__Article__
◇ ◇ ◇

I love love love the enterprise sale. It's complicated, strategic,
psychological, time intensive, stressful and so many other things. Cunning,
patience and integrity are key attributes that lead to success here and when
you win, you win big. The key is to ensure this type of sale aligns with your
temperament.

Years ago, a mentor gave me some advice (which I believe to be true): the key
to selling to the enterprise is that you need to be known, liked and trusted.

To be known, you need to be getting in front of the key decision makers and
influencers and build a real relationship with the long term in mind. There
are no short cuts and salesman should not be writing an intro email or going
into meeting 1 or 2 thinking (and pitching) like they will get the commitment
on the spot. Skip steps and you lose the sale. It's a relationship that must
be cultivated even after initial rejections. I can't count how many customers
said "not at this time" that eventually came around to become large accounts.

◇ ◇ ◇

__Stated problem A__
In the post on enterprise selling, what three things did a mentor say you need to be in order to sell to the enterprise?
__Stated problem B__
Repeat the post on enterprise selling from "I love love" up to and including "temperament.", word for word.

__Supplied material__
◇ ◇ ◇

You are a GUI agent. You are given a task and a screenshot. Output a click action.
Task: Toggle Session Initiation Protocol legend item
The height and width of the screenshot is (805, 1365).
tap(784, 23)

◇ ◇ ◇

__Result A__
Known, liked and trusted.

__Result B__
I love love love the enterprise sale. It's complicated, strategic,
psychological, time intensive, stressful and so many other things. Cunning,
patience and integrity are key attributes that lead to success here and when
you win, you win big. The key is to ensure this type of sale aligns with your
temperament.